For most students, college is the beginning of their future. Many students create bucket lists, a number of experiences or achievements they would like to accomplish within their lifetime.
Britani Smith, an education major, said she does have a bucket list in the making. “Go sky diving, jump off a cliff, go scuba diving and fly out of the country are some of the things I have on my list right now,” Smith said.

A bucket list can include multiple goals that are special to the person who created it.
Shelby Hensley, a business major, said she has three goals on her bucket list. “I love animals, and one day I want to live on a wildlife reserve. I would love to help rehabilitate animals in my home,” Hensley said.
“I would also like to live in France for a long period of time and learn French. I think it would be really cool to kind of assimilate and learn about the culture.”   
Everyone has different goals; some are more common than others.

Hagen Smith, an architecture major, said he has a lot of traveling on his bucket list. “I really want to move to Colorado and live there, because I think it would be awesome,” Smith said. “Making a bucket list is fun and important because it outlines your goals.”

Haden Higgins, a physician assistant major, said, “I don’t have a physical bucket list, but I always randomly think of things I want to do before I die.
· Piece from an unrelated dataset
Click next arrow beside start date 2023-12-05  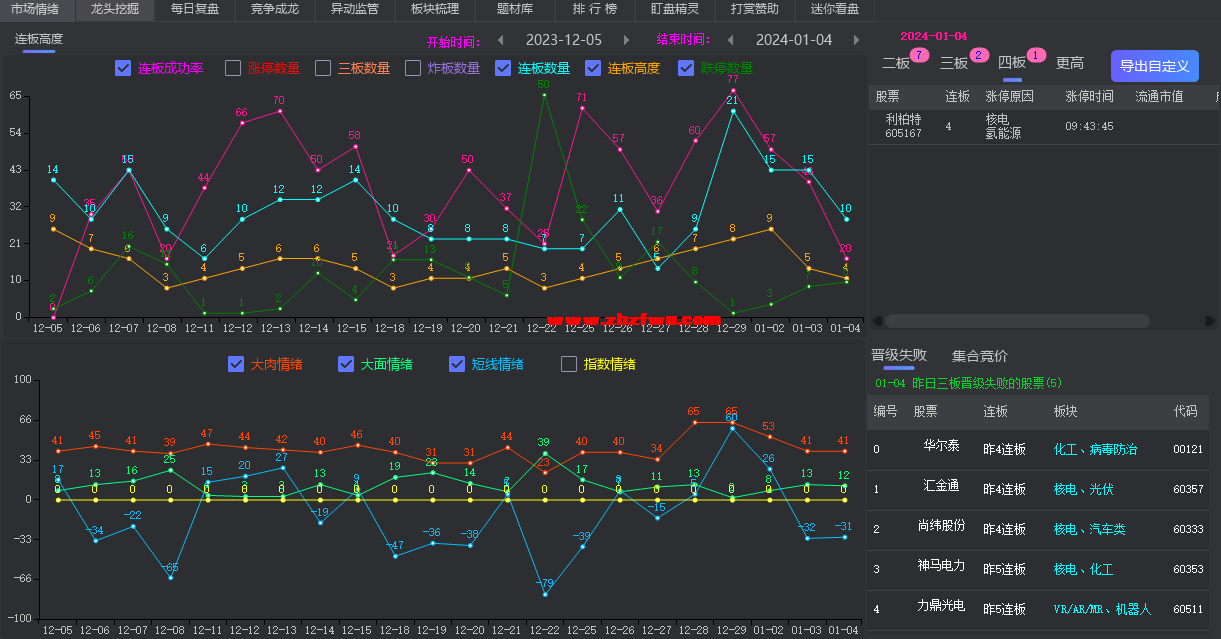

A lot of them are travel-related, because there’s so many places I would love to see.”

Higgins discussed why she believes it’s important for people to create a bucket list.
“I think it’s important for people to at least try to think of things for a bucket list, because if you don’t make a list of things you want to accomplish, experience or places you want to visit, then you’re less likely to attempt them, because you haven’t thought about it or planned it,” she said.